Chi è l’Amministratore di sostegno? È una delle tre figure giuridiche previste oggi dal nostro ordinamento (art 404 c.c. ) a protezione per i soggetti deboli.

La parola Amministratore viene quasi sempre interpretata come colui che amministra il patrimonio di una persona che per effetto di una menomazione fisica o psichica si trova nell’impossibilità di provvedere ai propri interessi.  Questa è in realtà solo una parte del compito previsto dalla legge, legge voluta con grandi lotte dalle Associazioni dei disabili intellettivi, è stata veramente una grande conquista!

L’amministratore di sostegno costituisce una protezione “misurata” della persona tutelata, l’amministrazione infatti è tenuto al rispetto dei “bisogni e delle aspirazioni del beneficiario”. Interviene quindi quando non si tratta di normale gestione o di prassi non previste dal decreto di nomina e deve in questi casi informare tempestivamente  il giudice tutelare.

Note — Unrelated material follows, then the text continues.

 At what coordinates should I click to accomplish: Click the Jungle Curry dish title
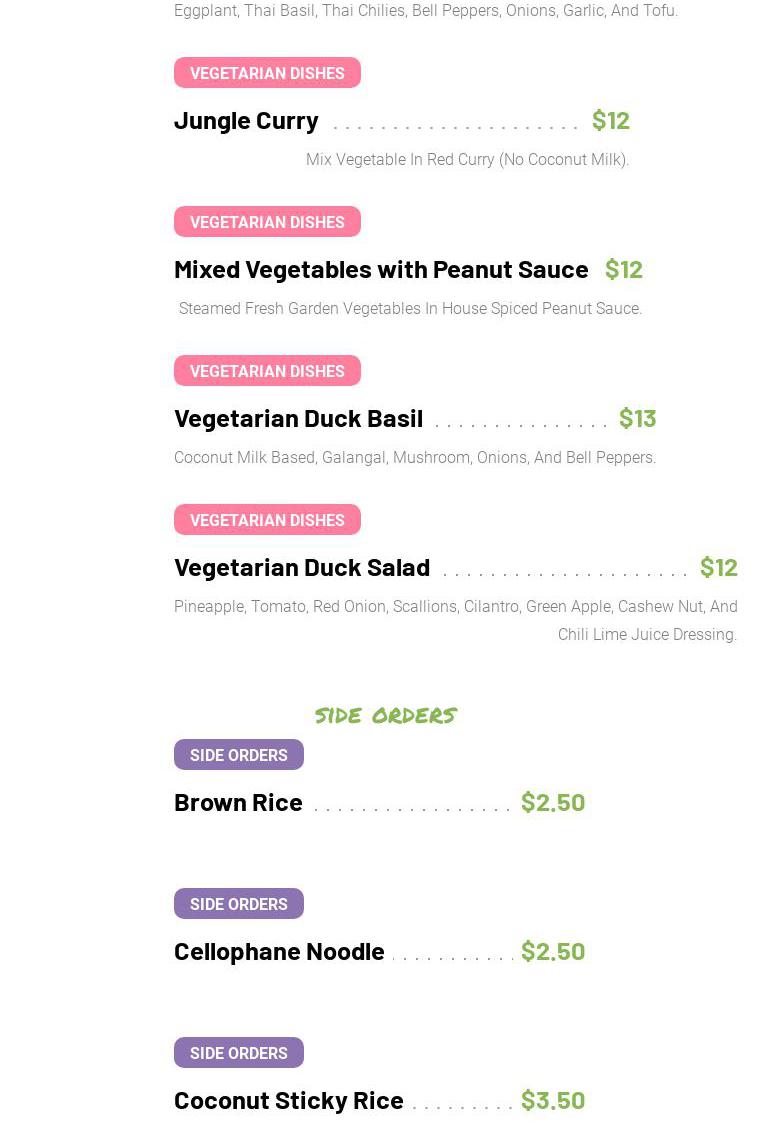tap(246, 120)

Si  considera che ogni Amministratore di sostegno segua  un progetto personalizzato con caratteristiche peculiari strettamente legate alle capacità della persona beneficiaria.

Nel caso specifico delle persone con disabilità intellettiva e /o relazionale, dal 18^ anno di età si dovrebbe procedere alla nomina dell’Amministratore in base a quanto sopra descritto, generalmente è uno dei due genitori che viene nominato dal giudice tutelare, quando i genitori non ci sono più subentrano i fratelli o le sorelle.

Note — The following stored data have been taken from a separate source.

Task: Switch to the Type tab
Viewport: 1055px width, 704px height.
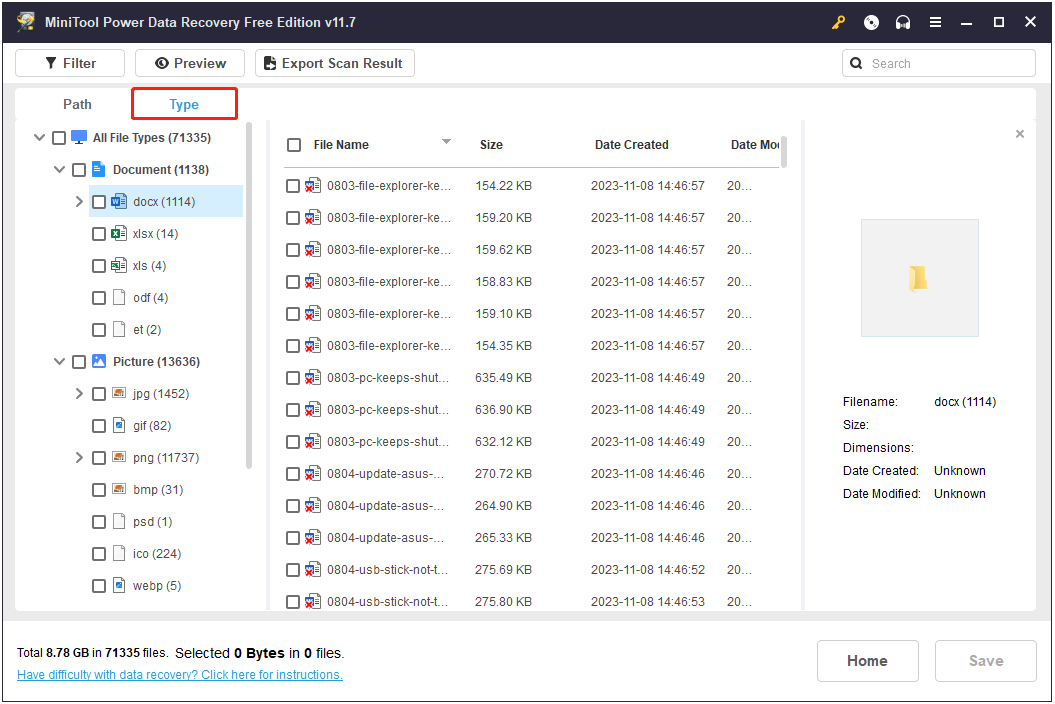Action: point(184,103)
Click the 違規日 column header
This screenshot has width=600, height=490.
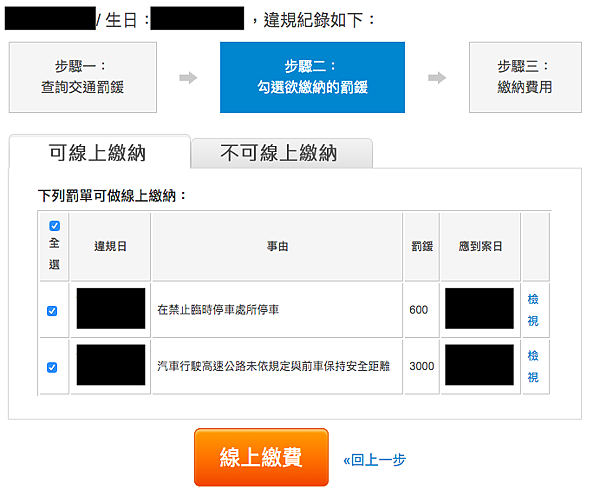coord(110,246)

Sono sempre più frequenti a causa dell’invecchiamento della persona, casi di anziani deboli e questi  casi vengono affidati a volontari, o ad un avvocato per i casi più complessi.

Quello che mi preoccupa maggiormente è la difficoltà dei genitori anziani di affidarsi a questa figura tutelante, prendere questa decisione che di per sé dovrebbe essere percepita come una conquista, viene invece vissuta come un ostacolo che allontana dal figlio. Si sente sempre più spesso dire: “ io sono la madre, chi meglio di me conosce mio figlio, le sue capacità, le sue necessità sono sua Madre!” .

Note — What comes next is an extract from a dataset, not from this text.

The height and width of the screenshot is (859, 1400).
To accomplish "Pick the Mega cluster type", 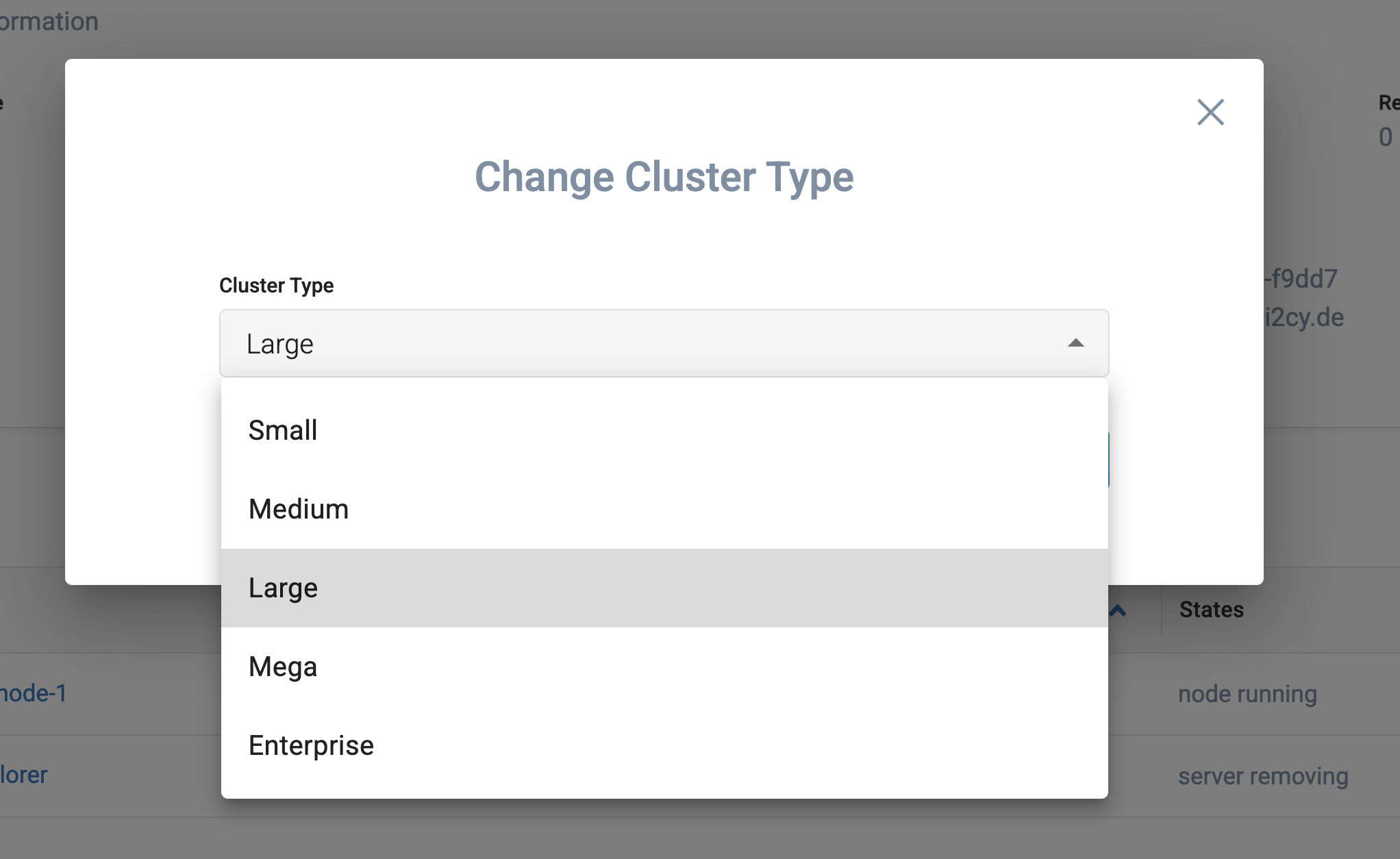I will coord(664,667).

I tanti incontri organizzati dall’ANFFAS, rivolti a soci e non alla presenza dell’avvocato e del notaio, hanno chiarito  molte situazioni e rinforzato la necessità di avvalersi di questa possibilità. In queste occasioni si possono infatti  portare esempi di tanti casi  dove il disabile o la famiglia hanno avuto problemi come ad esempio il  ricovero ospedaliero, le eredità, gli imbrogli, ecc….

Coadiuvano questa attività i Servizi Sociali e anche i Sindacati dei Pensionati visto che spesso la parte debole e costituita proprio da anziani.  Come mamma coinvolta in prima persona in questa realtà mi sento di dire alle famiglie di farsi aiutare, ribadisco alle famiglie di non  isolarsi. Dovete farvi aiutare per il nostro bene e per quello dei nostri figli, questa è una delle tante opportunità da cogliere con fiducia.